From the line containing "You are a GUI" to the last line of the data, both included, transcribe each line exactly, leaving out pictures and adding nothing.

▶ Provided data:
━━━━━━━━━━

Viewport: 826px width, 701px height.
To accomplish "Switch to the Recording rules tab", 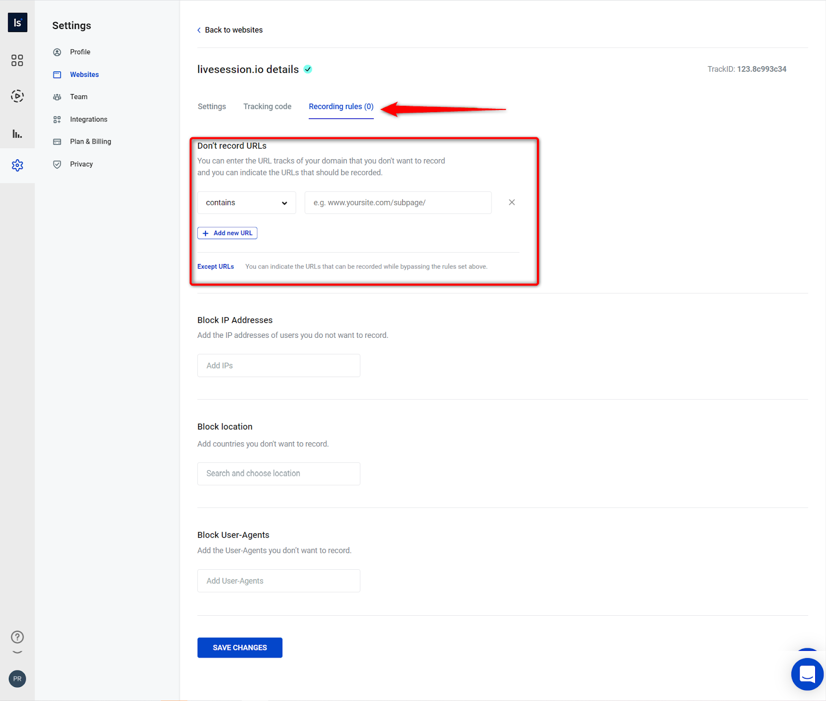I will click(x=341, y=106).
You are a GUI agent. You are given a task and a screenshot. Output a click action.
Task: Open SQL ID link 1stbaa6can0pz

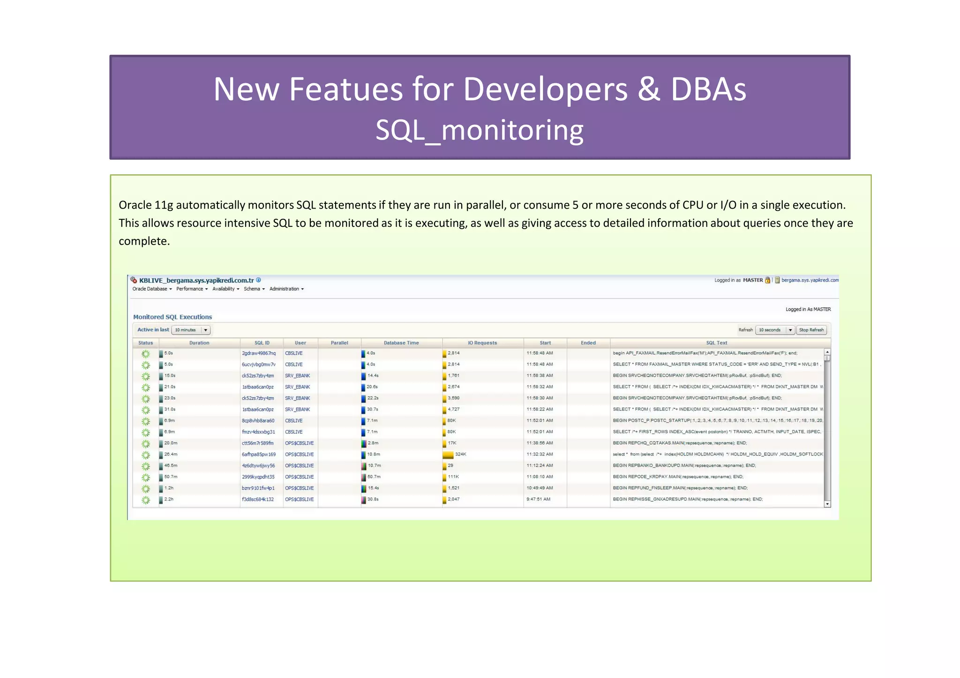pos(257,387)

━━━━━━━━━━

▶ Written solution:
You are a GUI agent. You are given a task and a screenshot. Output a click action.
Task: Open SQL ID link 1stbaa6can0pz

pos(257,387)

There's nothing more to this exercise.